Not sure off the top of my head. Were there any messages about it failing to re-exec init? Do you have a /var/run/initlvl?
No /var/run/init* or /var/log/init*. No error messages during the upgrade that I can recall. Try it :-).
I did. It worked for me. :) If you remove the file and run through the steps again, does it happen consistently?

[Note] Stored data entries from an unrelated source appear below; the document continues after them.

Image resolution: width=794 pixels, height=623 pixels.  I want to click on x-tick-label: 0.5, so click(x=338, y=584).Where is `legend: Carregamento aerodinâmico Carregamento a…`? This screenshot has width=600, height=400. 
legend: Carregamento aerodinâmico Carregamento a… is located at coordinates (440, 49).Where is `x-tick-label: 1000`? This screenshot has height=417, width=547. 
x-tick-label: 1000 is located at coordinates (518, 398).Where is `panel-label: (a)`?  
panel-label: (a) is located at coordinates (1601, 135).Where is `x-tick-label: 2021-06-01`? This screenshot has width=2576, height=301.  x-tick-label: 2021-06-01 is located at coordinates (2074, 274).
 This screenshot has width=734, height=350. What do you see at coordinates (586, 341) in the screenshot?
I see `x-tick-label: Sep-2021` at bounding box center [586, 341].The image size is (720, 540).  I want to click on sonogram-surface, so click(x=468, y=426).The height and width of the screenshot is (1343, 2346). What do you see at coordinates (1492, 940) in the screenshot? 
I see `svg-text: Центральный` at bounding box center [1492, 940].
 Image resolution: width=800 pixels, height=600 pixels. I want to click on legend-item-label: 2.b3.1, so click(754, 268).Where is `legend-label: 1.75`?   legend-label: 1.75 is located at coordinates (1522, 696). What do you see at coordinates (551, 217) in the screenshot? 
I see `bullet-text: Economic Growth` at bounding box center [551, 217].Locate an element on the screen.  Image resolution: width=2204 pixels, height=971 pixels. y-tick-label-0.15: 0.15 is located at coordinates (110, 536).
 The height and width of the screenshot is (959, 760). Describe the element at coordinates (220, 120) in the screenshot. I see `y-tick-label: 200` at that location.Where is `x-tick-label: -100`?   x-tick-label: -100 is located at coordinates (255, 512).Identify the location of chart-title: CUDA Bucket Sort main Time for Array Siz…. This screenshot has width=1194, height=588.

This is what I did to duplicate the problem: 1) Install SysVinit-2.79-2. 2) Reboot. 3) "rpm -U --force SysVinit-2.78-19.i386.rpm". After these three steps, /etc/initrunlvl was present. I was unable to get it to reappear, after removing it, by various combinations of "rpm -U --force" with either of the two versions of the package. It seems that the reboot has something to do with the sequence of events. Perhaps this is something that has been fixed in 2.79, but I'd be hesitent to close this bug before verifying that. After all, it could be a *new* bug in 2.79.
I should mention that I'm using kernel 2.2.19, not 2.4.x. I doubt that's relevant, but it's possible that it is.
Closing out unresolved bugs on older, end-of-lifed releases. Apologies for any lack of response.